May 17, 2018--End Times Come to Jerusalem

I've written about this so often that I wouldn't blame you if you moved quickly to something else.

The subject of this is the real reason Christian Evangelicals are obsessed with Israel and the Jews. We got a glimpse of that obsession the other day when Ivanka Trump and Jared Kushner presided over the opening of the new U.S. embassy in Jerusalem. 

The real reason this is a big deal not just for Jews but for all Americans is because Evangelicals have an inordinate amount of political power in America now that Trump is president. He shamelessly panders to them as they constitute the heart of his base.

Hint--the real reason is not because Evangelicals are concerned about anti-Semitism. Quite the contrary. One could argue that the ways in which Evangelicals view Jews is in its essence anti-Semitic.

Evidence for this is the fact that Trump arranged to have Texas televangelist John Hagee deliver one of the prayers at the embassy's dedication. 

Hagee is well known in Evangelical circles for having said that Hitler was doing "God's work" when he slaughtered six million Jews. It was God's work because to millennialist Evangelicals such as Hagee to bring about the Second Coming of Jesus Christ and the millennium all Jews must emigrate to Israel to participate in awaiting his return.

According to Hagee and his millions of followers, when the Messiah appears, Jews will be given one final opportunity to convert to Christianity. All those who do not will be killed and relegated to an eternity in Hell.

In this mad scenario Jews who go along with Evangelicals' apocalyptic assignment for them will be the ultimate dupes. According to the Hagee crowd millions of Jews needed to be murdered during the Holocaust to motivate or scare the rest of us to flee to the safety of the Promised Land. Safety only if we convert to Christianity.

- Problems to work on -
(1) Answer these from the post on Evangelicals and the Jerusalem embassy:
(a) Who presided over the opening of the new U.S. embassy in Jerusalem?
(b) Which Texas televangelist delivered one of the prayers at the embassy's dedication?
(c) According to him and his followers, what will happen to Jews who do not convert when the Messiah appears?
(2) Pick up the post on Evangelicals and the Jerusalem embassy after its final sentence and write the next few paragraphs in the same voice.

- Material -
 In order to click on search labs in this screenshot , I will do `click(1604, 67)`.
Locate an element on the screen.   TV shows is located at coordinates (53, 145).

- Responses per task -
(1)
(a) Ivanka Trump and Jared Kushner.
(b) John Hagee.
(c) They will be killed and relegated to an eternity in Hell.

(2)
What an unholy bargain.

At the very hour the embassy was being dedicated, those watching on live TV, via split screen, could witness another slaughter taking place just a few miles away--Israeli solders killing scores of protesting Palestinians and wounded well over a thousand more.

On the left side of the screen, at the new embassy, glamed-up yiddisher maidella Ivanka Trump was unveiling a plaque on the wall by the entrance, a plaque on which Trump's name was emblazoned in typeface at least as large as that identifying the embassy itself. In effect--not unlike Trump Tower, The Donald J. Trump Embassy in Jerusalem.

And on the right side of the screen we could watch young people from Gaza, living in apartheid Israel, being murdered by the dozens in cold blood by Israeli security forces using live ammunition.

Meanwhile, U.S. ambassador to the UN, Nikki Haley, said those killed and wounded along the walled border between Gaza and Israel brought it on themselves. They deserved what they got. 

What they got was killed and wounded.

Then there was Evangelical minister Robert Jeffress, head of one of the largest megachurches in the South, who delivered the opening prayer at the opening of the new embassy. He is highly regarded among Evangelical for having said repeatedly that unconverted Jews cannot be saved. He claims that this is confirmed by the words of Jesus, Peter, and Paul, who he misquotes as saying, "Judaism won't do it." Only faith in Christ.  

This is why for all Americans, not just Jews, this is a very big deal.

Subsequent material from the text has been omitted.